┌──

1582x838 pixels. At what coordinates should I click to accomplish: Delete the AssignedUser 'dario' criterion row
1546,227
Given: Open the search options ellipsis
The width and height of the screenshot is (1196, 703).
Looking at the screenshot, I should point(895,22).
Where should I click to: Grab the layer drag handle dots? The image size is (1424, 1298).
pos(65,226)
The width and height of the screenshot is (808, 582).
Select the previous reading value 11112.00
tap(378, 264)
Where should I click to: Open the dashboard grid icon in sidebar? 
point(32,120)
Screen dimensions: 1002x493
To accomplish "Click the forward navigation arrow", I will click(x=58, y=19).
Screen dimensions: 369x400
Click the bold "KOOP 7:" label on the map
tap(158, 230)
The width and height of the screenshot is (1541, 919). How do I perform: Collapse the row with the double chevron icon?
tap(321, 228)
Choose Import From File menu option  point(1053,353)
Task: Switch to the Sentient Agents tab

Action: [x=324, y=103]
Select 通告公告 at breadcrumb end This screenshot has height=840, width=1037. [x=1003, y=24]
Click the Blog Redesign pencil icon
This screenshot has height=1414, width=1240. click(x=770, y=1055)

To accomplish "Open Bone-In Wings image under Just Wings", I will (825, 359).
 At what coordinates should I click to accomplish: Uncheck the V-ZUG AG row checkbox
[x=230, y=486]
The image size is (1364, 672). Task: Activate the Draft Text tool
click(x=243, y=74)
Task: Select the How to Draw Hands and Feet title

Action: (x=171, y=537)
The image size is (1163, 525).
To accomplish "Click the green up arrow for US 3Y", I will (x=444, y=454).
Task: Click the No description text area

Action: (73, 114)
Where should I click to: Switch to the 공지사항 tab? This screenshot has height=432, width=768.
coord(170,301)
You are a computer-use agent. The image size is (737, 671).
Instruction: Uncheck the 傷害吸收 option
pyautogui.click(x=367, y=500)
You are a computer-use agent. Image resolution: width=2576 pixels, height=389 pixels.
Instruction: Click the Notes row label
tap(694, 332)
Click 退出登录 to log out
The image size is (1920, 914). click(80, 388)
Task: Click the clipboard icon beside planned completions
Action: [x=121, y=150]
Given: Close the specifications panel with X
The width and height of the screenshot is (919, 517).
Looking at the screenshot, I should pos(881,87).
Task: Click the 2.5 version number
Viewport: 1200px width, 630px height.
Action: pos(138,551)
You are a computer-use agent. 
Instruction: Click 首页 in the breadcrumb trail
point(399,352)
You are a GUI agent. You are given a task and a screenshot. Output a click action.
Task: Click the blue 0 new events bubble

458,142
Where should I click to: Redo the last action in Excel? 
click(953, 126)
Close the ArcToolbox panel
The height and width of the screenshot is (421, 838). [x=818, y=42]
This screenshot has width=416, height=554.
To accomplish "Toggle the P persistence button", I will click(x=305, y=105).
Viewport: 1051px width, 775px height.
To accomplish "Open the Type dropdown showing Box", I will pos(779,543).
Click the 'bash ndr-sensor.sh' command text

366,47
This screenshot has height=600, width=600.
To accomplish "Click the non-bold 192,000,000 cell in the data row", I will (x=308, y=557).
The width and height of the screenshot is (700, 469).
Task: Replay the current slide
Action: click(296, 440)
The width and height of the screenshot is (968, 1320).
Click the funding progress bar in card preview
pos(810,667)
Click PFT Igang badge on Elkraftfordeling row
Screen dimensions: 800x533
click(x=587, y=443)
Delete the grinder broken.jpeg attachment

└──

How many lines of the material above contain the string "arrow"? Answer with the number only.

2